They are leading the way in part because the federal government has made only limited effortsAnd the Says Lisa McCorkill, co-founder Patient-led research collaborative. The international group was founded in the spring of 2020 by researchers who are also longtime Covid patients.
“It’s a big reason why we haven’t been talking about COVID for so long,” McCorkill says. It is certainly a national issue. But it’s getting bogged down in state and local health departments, and there aren’t enough resources.”
Government clinics may be available to people without insurance, and are often cheaper than clinics in private hospitals.
Harborview has treated more than 1,000 long-term COVID patients, and another 200 patients are waiting for treatment, says Jessica Bender, MD, co-director of the University of Washington Post-Covid Rehabilitation and Recovery Clinic in Seattle’s First Hill neighborhood.
In Harborview, Bender says the post-COVID clinic at General Hospital initially started with a team of rehabilitation doctors but expanded in 2021 to include family and internal medicine physicians. It offers mental health programs with rehabilitation psychologists who give instructions on how to treat doctors or loved ones who don’t think COVID has been around for long.
“I have patients who have been really devastated by the lack of support from my co-workers [and] Bender says.
in Campbell County, WisconsinAnd the The epidemic increase did not arrive in earnest until late 2021. The physical therapists at Campbell County Health Rehabilitation Services organized a rehabilitation program for residents with COVID long after they recognized the need, says Shannon Sorensen, director of rehabilitation at Campbell County Health.
“We’ve had patients come in and present them with chest pain, or heart palpitations. There have been people trying to go back to work. They’ve been frustrated,” Sorensen says.
Encephalomyelitis and chronic fatigue syndrome activists have long embraced the struggle to identify and help COVID patients, noting similarities between cases, and hope to help initiate more structured research, treatment, and benefits for COVID patients and ME/CFS patients alike.
in feet. Collins, CO, disability activist Alison Sabrana has long suffered from encephalomyelitis. She and other members of the local branch of me workThey have been meeting with state officials for several years as they finally witness the results of those efforts.
Colorado Governor Jared Polis has created a full-time policy advisor for long-term COVID and post-virus infection planning.
“This is one way forward for how state governments can (finally) take an interest in chronic disease caused by infection and begin to think about it going forward,” Sabrana says.
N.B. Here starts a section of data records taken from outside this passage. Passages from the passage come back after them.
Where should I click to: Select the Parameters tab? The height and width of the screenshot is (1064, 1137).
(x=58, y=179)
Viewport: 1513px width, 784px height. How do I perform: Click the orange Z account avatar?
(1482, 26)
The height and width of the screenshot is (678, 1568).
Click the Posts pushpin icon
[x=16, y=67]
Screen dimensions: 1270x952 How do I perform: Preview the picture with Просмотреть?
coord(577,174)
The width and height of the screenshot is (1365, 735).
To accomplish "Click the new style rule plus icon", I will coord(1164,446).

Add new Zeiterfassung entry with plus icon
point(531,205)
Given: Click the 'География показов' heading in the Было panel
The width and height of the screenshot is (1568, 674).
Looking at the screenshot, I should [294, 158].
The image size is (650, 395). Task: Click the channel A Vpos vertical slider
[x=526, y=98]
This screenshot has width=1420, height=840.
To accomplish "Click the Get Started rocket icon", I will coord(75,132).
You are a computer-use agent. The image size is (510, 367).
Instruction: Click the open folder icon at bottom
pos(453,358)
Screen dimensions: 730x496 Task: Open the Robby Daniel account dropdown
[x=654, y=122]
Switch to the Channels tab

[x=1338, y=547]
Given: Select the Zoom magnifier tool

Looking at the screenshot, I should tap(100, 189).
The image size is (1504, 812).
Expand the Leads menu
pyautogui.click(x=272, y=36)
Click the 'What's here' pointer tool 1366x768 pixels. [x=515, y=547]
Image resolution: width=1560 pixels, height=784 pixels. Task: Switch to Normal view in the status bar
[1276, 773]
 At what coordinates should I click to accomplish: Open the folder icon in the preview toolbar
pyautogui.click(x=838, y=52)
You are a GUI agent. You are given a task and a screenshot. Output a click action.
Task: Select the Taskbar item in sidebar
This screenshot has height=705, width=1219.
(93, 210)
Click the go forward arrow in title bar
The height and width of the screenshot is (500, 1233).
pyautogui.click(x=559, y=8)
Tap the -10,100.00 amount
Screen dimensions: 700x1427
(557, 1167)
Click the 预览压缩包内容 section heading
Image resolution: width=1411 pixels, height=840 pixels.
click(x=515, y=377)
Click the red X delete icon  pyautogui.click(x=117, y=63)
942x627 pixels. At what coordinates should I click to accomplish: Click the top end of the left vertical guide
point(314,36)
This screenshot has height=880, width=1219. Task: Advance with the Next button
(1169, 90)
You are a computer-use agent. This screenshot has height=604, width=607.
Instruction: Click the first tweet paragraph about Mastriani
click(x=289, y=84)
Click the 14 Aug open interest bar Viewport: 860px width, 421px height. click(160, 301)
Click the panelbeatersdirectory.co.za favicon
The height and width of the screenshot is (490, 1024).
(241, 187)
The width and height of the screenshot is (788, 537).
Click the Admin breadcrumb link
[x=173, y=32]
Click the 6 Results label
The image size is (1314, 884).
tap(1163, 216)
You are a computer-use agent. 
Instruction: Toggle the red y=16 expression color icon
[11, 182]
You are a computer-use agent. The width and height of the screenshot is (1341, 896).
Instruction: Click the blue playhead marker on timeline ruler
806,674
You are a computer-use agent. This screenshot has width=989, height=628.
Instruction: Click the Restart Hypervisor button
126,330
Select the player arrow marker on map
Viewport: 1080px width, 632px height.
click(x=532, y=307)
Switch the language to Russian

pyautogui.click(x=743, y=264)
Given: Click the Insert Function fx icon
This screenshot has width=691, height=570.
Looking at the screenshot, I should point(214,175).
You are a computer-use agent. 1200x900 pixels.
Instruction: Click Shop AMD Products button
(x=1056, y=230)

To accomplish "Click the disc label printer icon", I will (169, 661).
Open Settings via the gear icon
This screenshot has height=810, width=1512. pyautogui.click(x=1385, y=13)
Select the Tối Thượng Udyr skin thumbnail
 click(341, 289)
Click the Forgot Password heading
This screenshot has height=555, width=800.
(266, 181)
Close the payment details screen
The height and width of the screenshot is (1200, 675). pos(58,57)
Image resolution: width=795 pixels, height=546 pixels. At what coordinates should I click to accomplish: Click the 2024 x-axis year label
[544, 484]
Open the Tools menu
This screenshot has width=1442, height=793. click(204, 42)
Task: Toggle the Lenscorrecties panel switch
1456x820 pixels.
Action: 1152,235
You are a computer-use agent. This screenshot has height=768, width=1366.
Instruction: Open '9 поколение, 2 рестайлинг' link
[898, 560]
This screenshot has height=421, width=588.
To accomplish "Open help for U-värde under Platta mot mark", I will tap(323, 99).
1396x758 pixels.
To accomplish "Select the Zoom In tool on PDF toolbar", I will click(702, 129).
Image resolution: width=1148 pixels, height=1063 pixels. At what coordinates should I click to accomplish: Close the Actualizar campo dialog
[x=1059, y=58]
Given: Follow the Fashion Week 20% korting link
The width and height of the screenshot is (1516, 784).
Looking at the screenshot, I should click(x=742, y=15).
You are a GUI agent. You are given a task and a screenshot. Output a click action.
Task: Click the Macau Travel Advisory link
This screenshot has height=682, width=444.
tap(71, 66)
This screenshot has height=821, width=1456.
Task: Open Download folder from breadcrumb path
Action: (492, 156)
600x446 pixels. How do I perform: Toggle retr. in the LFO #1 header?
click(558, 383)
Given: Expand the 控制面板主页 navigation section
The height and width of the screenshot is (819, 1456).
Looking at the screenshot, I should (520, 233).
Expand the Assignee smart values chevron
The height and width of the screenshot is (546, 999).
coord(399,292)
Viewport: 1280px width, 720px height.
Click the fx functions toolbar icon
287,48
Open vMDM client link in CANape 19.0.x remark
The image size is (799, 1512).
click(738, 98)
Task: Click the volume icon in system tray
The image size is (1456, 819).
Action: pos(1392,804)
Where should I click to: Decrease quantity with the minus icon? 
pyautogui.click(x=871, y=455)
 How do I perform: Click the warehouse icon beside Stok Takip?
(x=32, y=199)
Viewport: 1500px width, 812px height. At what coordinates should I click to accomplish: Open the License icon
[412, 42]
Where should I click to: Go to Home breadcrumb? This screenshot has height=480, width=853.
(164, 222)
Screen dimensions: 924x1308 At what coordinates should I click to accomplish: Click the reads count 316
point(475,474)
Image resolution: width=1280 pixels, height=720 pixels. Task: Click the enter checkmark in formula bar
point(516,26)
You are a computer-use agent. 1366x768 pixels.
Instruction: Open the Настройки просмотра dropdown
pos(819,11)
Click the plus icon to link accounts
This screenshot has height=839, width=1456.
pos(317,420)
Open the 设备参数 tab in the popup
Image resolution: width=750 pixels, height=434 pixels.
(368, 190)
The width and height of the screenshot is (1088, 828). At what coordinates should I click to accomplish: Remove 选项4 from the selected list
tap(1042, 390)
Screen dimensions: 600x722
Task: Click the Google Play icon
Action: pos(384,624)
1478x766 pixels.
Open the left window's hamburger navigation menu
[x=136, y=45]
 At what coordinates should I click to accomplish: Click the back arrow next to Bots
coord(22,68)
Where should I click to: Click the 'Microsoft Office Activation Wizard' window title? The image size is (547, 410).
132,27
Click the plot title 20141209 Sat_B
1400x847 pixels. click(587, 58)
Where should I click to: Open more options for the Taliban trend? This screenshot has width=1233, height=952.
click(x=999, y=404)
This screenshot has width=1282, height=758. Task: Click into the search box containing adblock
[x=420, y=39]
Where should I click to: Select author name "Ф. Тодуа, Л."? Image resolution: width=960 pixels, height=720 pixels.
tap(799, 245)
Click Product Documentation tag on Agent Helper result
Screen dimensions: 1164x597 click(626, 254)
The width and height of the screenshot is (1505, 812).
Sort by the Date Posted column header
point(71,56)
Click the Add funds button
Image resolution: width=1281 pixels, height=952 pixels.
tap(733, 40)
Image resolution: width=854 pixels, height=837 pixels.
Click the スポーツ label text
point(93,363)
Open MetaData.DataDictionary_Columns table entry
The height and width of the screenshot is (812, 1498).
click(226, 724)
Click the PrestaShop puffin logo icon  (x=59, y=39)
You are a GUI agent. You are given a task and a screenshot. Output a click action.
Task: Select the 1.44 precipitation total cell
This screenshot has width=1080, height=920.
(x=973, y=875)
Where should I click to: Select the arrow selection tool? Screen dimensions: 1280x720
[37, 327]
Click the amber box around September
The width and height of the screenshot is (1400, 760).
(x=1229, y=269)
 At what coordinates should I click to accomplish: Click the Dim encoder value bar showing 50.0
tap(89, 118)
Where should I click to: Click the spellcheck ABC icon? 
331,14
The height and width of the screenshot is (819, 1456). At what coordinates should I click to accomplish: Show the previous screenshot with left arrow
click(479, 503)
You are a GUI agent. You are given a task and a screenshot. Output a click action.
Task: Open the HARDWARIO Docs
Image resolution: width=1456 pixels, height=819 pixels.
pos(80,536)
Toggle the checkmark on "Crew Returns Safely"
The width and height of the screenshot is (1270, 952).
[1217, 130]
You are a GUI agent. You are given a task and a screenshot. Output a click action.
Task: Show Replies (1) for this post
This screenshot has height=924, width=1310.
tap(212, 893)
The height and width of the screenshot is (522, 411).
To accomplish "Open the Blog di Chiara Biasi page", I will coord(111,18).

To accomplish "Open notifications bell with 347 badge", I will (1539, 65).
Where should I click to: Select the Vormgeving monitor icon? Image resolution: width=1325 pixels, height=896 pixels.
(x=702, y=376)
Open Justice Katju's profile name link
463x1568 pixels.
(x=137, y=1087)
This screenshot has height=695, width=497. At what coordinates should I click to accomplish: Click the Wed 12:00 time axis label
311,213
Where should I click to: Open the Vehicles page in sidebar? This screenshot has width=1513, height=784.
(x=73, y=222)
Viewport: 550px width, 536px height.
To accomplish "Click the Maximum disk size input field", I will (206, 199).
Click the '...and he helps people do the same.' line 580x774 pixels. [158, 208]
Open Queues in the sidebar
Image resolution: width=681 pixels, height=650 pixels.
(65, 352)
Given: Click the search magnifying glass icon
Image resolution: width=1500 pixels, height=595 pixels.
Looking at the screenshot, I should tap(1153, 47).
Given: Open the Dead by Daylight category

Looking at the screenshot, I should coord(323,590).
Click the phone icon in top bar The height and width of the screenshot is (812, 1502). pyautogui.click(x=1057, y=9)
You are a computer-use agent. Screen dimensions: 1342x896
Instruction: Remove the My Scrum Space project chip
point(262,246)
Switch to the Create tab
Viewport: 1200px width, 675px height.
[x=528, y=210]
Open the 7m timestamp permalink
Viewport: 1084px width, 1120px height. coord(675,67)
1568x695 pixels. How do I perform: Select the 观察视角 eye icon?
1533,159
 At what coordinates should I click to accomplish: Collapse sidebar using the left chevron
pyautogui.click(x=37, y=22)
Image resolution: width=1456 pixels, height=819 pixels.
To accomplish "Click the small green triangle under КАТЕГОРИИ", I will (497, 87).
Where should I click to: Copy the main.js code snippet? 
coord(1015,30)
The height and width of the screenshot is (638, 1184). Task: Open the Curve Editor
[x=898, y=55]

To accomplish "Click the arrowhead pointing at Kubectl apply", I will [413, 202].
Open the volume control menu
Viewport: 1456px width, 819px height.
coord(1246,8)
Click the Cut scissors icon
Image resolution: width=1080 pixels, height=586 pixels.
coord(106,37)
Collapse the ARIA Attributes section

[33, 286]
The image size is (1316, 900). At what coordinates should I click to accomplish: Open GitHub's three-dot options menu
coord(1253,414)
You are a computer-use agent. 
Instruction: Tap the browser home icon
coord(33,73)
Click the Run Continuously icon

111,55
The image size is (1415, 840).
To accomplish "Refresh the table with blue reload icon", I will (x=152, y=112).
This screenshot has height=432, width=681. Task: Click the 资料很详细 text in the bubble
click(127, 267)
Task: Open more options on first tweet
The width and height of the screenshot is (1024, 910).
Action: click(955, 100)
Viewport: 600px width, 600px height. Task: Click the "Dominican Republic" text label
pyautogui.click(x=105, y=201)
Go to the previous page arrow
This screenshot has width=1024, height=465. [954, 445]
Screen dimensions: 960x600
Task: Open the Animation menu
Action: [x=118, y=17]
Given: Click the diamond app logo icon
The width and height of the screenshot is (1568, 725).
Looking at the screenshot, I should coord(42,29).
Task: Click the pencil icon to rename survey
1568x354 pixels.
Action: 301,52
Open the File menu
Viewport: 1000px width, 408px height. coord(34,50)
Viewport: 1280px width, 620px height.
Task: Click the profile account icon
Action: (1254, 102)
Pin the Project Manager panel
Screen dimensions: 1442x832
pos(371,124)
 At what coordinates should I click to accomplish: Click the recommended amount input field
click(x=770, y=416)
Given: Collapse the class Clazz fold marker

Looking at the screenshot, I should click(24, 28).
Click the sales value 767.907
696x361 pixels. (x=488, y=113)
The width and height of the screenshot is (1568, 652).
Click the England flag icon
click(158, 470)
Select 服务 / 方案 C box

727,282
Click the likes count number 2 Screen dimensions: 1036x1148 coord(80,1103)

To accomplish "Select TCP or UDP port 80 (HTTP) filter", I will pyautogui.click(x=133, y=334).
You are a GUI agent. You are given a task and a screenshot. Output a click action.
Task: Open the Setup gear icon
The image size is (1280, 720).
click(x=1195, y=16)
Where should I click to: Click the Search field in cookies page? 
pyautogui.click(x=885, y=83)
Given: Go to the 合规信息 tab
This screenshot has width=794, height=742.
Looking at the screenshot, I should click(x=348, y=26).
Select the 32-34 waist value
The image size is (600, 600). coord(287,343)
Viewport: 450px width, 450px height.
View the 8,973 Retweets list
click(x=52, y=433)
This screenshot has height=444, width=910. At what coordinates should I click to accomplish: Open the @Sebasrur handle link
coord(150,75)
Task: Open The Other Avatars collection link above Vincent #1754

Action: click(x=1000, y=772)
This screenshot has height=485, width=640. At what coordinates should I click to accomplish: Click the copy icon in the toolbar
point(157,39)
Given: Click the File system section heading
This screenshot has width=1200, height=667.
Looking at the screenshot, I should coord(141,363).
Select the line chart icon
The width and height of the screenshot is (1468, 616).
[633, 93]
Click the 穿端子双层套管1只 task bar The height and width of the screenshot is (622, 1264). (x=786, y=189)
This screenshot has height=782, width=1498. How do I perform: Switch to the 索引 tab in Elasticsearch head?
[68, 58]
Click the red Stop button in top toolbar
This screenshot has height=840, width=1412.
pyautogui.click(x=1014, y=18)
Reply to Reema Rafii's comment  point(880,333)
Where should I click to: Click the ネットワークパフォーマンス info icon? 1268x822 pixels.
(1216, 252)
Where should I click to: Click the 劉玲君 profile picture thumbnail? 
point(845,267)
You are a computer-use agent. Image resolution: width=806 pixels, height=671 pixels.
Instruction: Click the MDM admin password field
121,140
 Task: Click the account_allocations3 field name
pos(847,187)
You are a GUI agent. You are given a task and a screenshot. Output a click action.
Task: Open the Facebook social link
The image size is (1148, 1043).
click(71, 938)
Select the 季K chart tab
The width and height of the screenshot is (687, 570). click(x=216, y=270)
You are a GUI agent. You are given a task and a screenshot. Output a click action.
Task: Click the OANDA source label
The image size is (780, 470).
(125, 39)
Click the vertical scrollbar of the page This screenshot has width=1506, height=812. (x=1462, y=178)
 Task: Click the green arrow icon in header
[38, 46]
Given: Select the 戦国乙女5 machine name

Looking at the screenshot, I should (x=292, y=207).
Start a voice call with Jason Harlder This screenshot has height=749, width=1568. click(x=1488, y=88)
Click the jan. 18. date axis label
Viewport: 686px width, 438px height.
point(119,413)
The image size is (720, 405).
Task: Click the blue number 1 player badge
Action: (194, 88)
Health + Hospitals in New York City launched what may be the country’s most expansive COVID treatment program in April 2021. Contacted AftercareProvides physical and mental health services, community support systems, and financial assistance.
Amanda Johnson, associate vice president of ambulatory care and population health at New York Health+ Hospitals, says an ongoing problem for patients is that there isn’t yet a long COVID test, as there is for COVID-19. “It’s in many ways a diagnosis of exclusion. You have to make sure that shortness of breath is not caused by something else. Same with anemia,” she says.
Vermont is one of several states that have long been studying COVID, says Mark Levine, MD, state health commissioner. The state, in collaboration with the University of Vermont, has set up a surveillance project to determine how many people have prolonged COVID, as well as how severe it is, how long it lasts, and potential preparations.
The University of Utah in Salt Lake City set up a comprehensive COVID-19 clinic more than a year ago that also treats long-term COVID patients, says Janet Brown, MD, PhD, associate professor at the school and director of the COVID-19 clinic.
Jennifer Chevinsky, MD, MPH, already had a deep understanding of the Covid virus long ago when she landed in Riverside County, California, in the summer of 2021. She came from Atlanta, where she was part of her job as an epidemic intelligence service officer at the CDC. , I’ve heard stories of COVID-19 patients who are not getting better.
She is now the deputy public health officer for Riverside County, in an area known for its deserts, high summer temperatures and diverse population. She says her administration has helped launch programs like post-COVID-19 follow-up calls and lengthy COVID training programs that reach many of the Hispanic population in this county of 2.4 million people. It also includes the black and Native American population.
“We make sure to circulate the information with community and faith-based organizations, and community health workers,” she says.
McCorkel, at the patient-led research collaborative, says there is still a lot of work to be done to increase public awareness of the long-term risks of COVID and how to obtain care for patients. She would like to see a long nationwide public health campaign on COVID, possibly led by the CDC in partnership with local health workers and community organizations, she says.
“This can make a huge difference,” she says.